The bottom line is that Air Canada was very shady with its handling of refunds over the last year and is continuing its shady behavior in trying to avoid being taken to task by the U.S. government. The judge overseeing the case has told both parties to take three weeks to try and find a settlement. It’s understood that if no agreement can be had, the two will have a U.S./Canadian decathlon to settle the issue including a maple syrup chugging contest, apple pie baking contest, Tim Hortons vs. Starbucks blind taste test and more.
- Air Seychelles will launch charter operations to Almaty this August, the carriers first foray into Kazakhstan.
- Alaska and LAX have broken ground on a $230 million upgrade to Terminal 6. The project will expand the checkpoint, concourse, and gate areas to ensure no passenger goes without a $14 tuna sandwich made last Thursday or a piping hot Auntie Anne’s pretzel dripping with melted butter.
- Austrian is adding as many as 3x-daily flights to Pristina, Kosovo (PRN).

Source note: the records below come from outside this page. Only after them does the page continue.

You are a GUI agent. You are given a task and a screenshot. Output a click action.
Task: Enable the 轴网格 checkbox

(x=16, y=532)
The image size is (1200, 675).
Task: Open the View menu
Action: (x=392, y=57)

- Cyprus Airways is beginning new daily service from its Larnaca hub to London/Heathrow beginning September 10.
- Frontier passengers on flight 2293 on Sunday brawled after the plane arrived in Miami around 9 p.m. because one passenger allegedly took too long to remove his luggage from the overhead bin which is a perfectly reasonable reason to start a fight.
- KLM’s €3.4 billion aid package from the Dutch government was re-approved by the European Commission.
- Malta Air took delivery of its first B737-8-200 aircraft.
- SpiceJet chairman Ajay Singh is gingerly putting together $1 billion to make a bid for Air India. Accumulating $1 billion in liquidity is a big dill even for Singh who believes the thyme is right to make a sage offer for the carrier.
- Spirit is adding two new routes from Atlantic City (ACY) to San Juan and Cancun. Cancun will begin 4x-weekly service on October 29 and will mark Spirit’s first international destination from Atlantic City. San Juan will begin on October 31 and operate 3x-weekly. Still no announcement on when Spirit plans to launch the Degenerate Express route from Atlantic City to Las Vegas.
- Thai Smile and Thai Lion are frowning today after suspending domestic operations indefinitely.
- Tunisair secured a wet-lease A320 to boost its summer capacity.
I quit my job today as a treadmill tester. I just wasn’t going anywhere.